◆ What the exercise asks: Output exactly, and only, the lines below from the one with "Given: Open the Metadaten tab" down to the one with "The image size is (840, 685).". Include both end lines and no pictures.

───── Record excerpts ─────

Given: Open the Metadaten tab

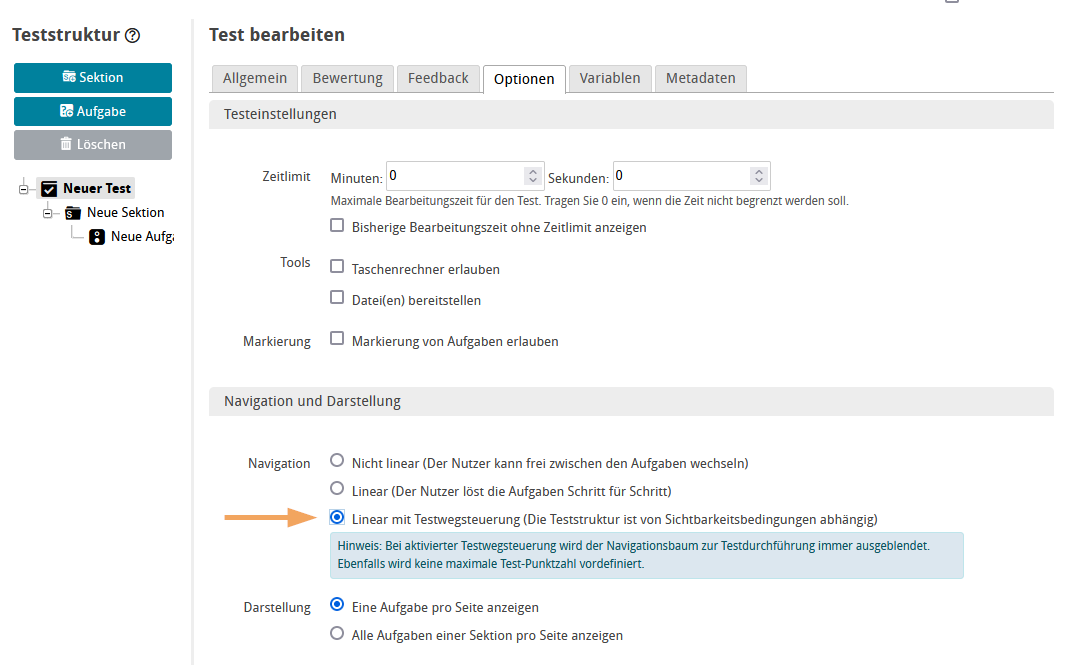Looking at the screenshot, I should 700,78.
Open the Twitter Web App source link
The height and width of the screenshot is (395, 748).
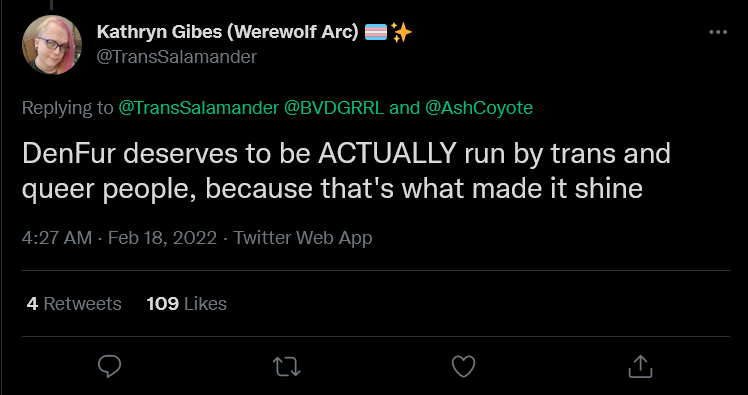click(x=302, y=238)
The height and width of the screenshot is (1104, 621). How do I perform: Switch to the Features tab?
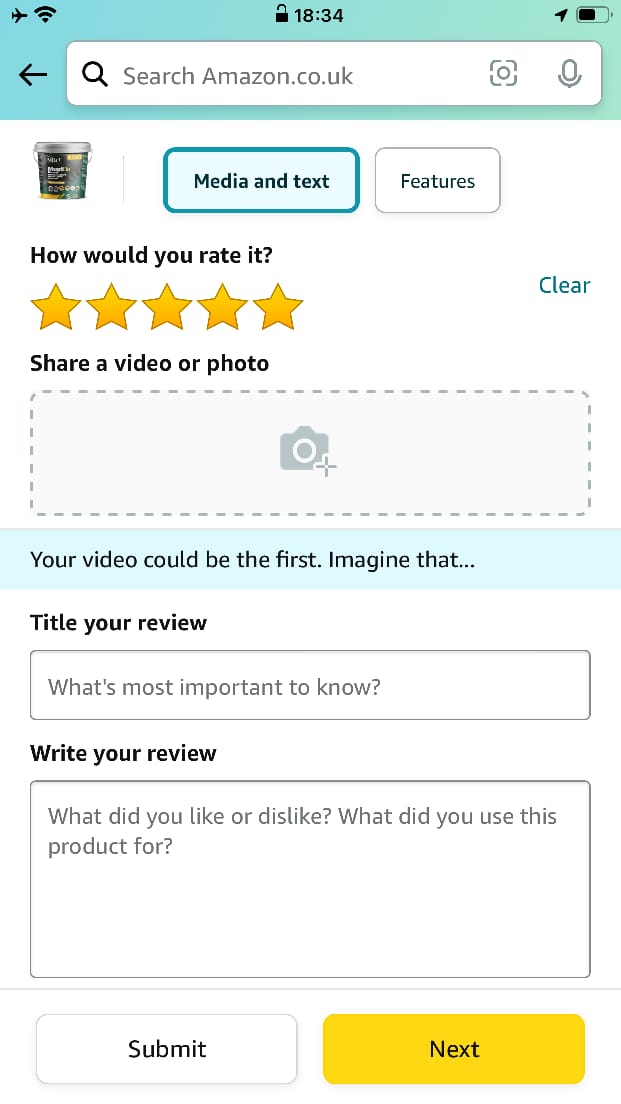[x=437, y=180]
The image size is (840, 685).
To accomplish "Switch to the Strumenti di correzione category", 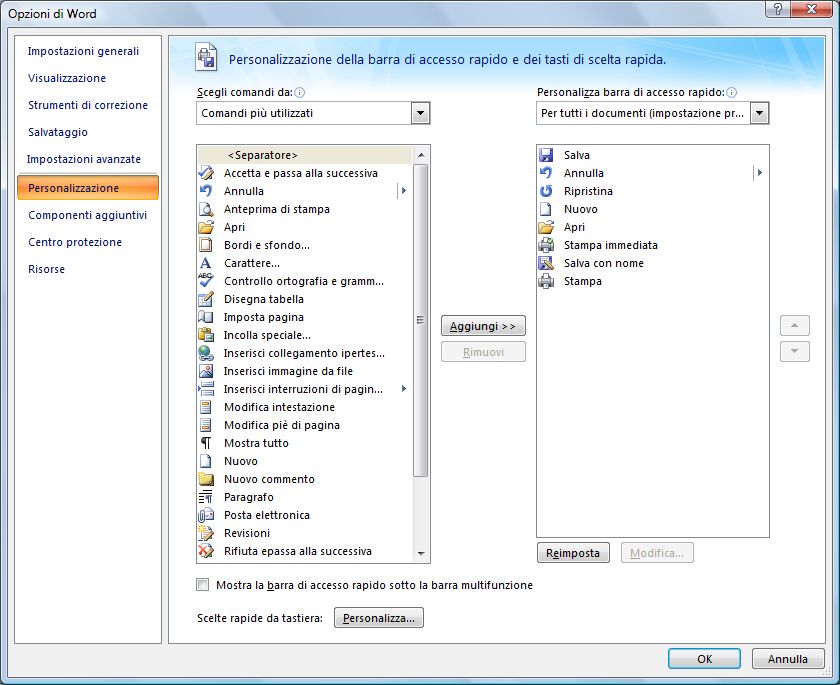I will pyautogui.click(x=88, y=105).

─────
───── Record excerpts ─────

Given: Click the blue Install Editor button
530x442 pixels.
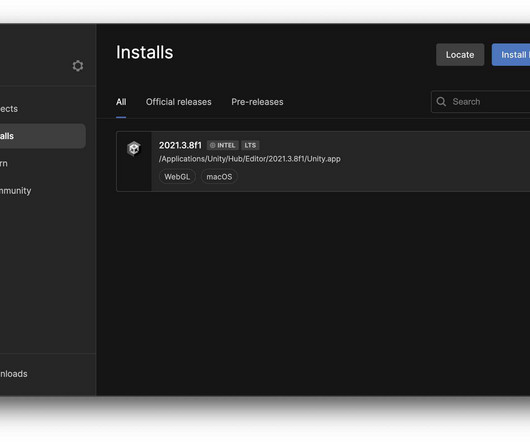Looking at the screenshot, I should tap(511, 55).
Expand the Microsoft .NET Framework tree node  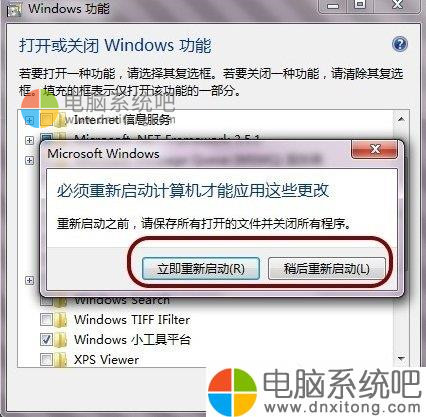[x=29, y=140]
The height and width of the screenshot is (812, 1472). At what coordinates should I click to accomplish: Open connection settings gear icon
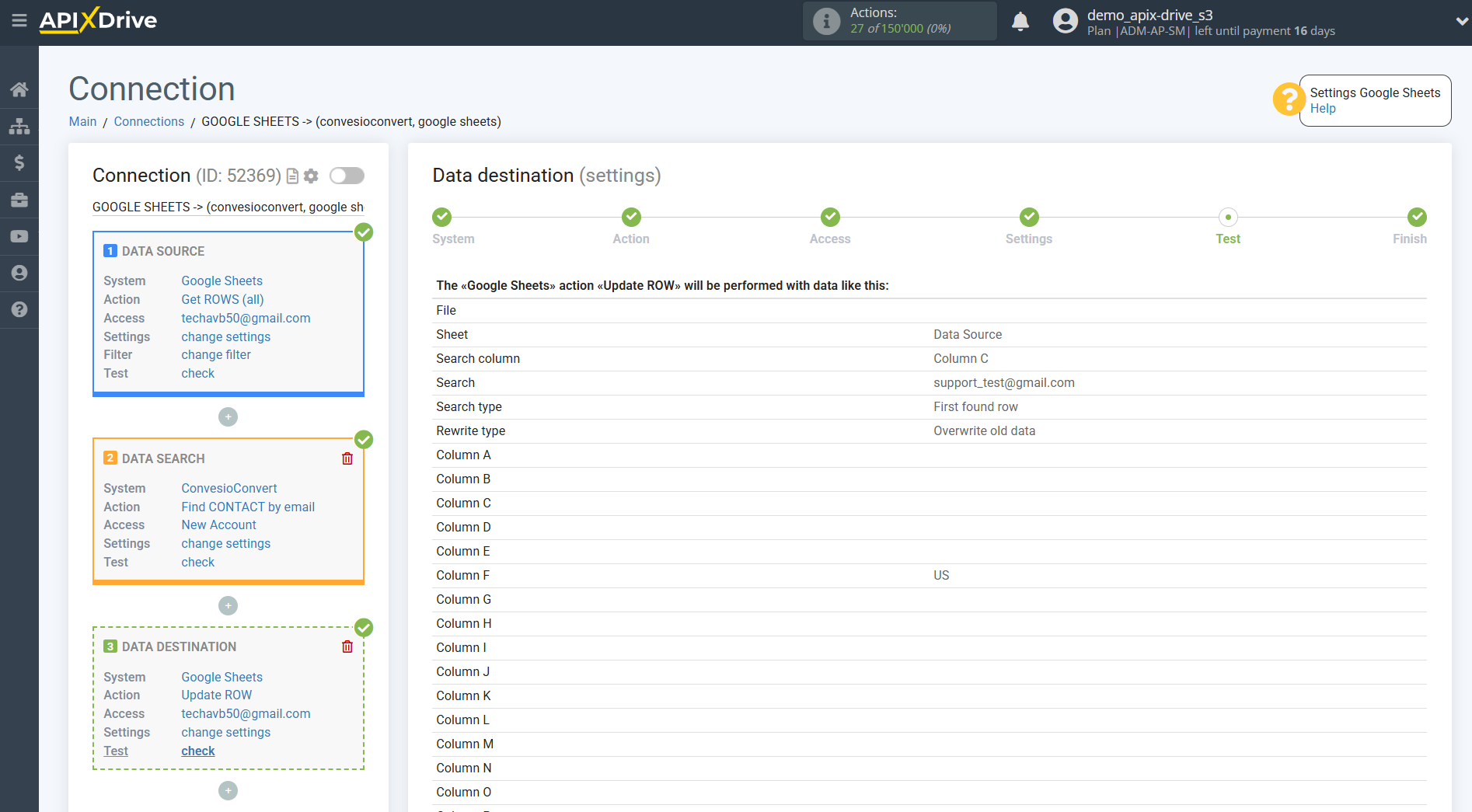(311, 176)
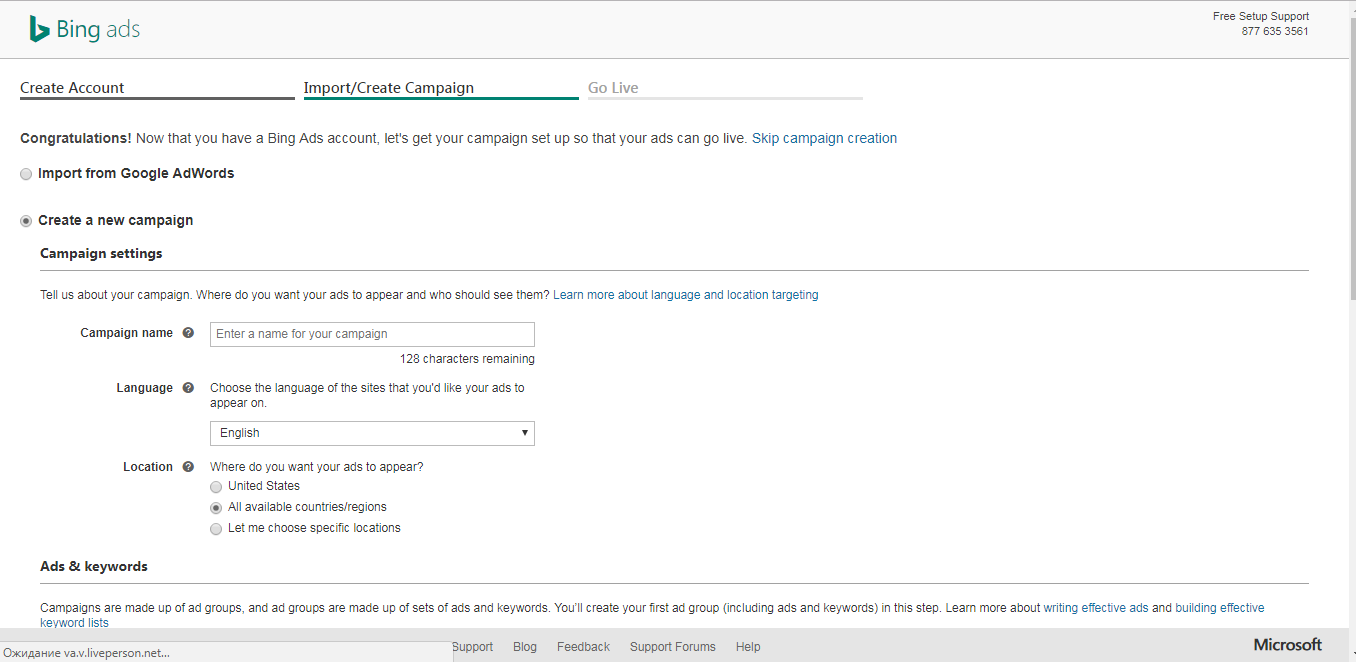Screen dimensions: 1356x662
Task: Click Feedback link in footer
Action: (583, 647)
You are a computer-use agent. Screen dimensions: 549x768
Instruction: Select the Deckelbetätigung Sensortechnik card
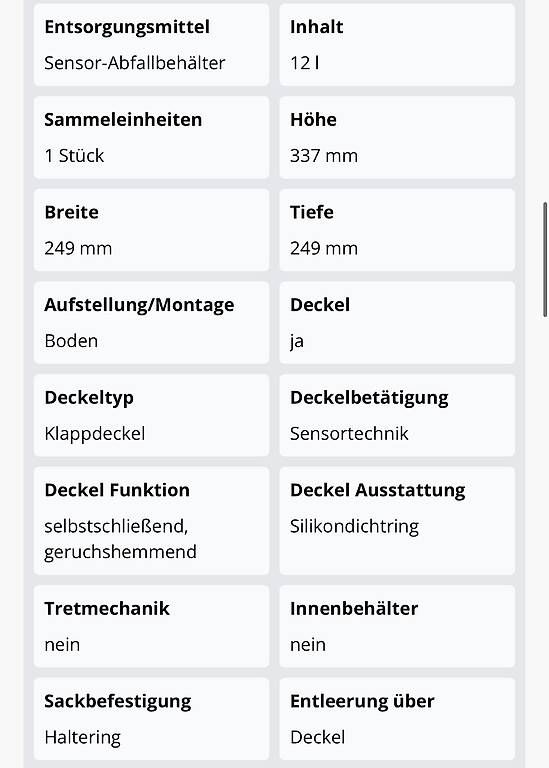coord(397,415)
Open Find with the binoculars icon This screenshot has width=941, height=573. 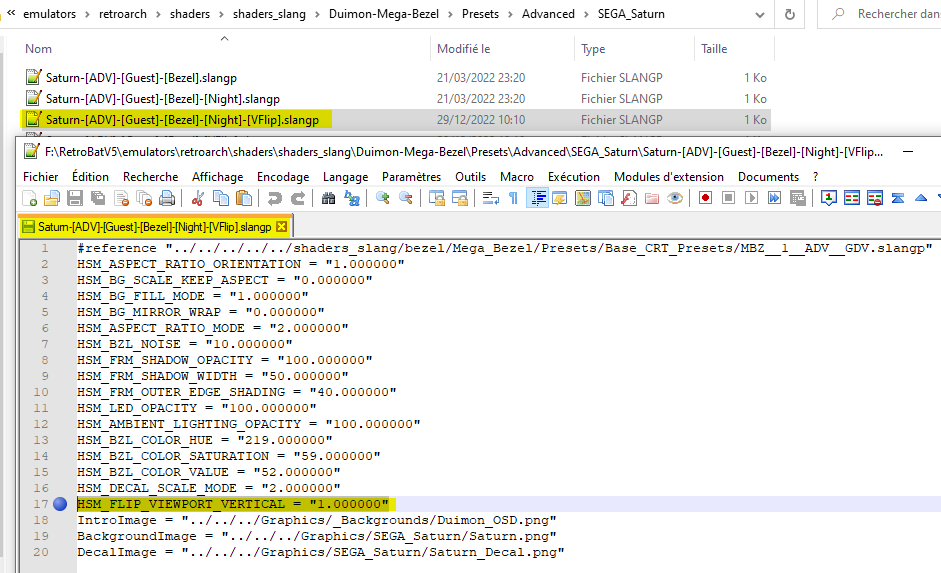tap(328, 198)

─────
───── Record excerpts ─────

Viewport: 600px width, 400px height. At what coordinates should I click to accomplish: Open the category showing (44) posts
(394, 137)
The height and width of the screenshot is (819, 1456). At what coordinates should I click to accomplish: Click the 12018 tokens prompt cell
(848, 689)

─────

◆ Exercise result:
Given: Open the Metadaten tab

Looking at the screenshot, I should 700,78.
Open the Twitter Web App source link
The height and width of the screenshot is (395, 748).
click(x=302, y=238)
The height and width of the screenshot is (1104, 621). How do I perform: Switch to the Features tab?
[x=437, y=180]
The image size is (840, 685).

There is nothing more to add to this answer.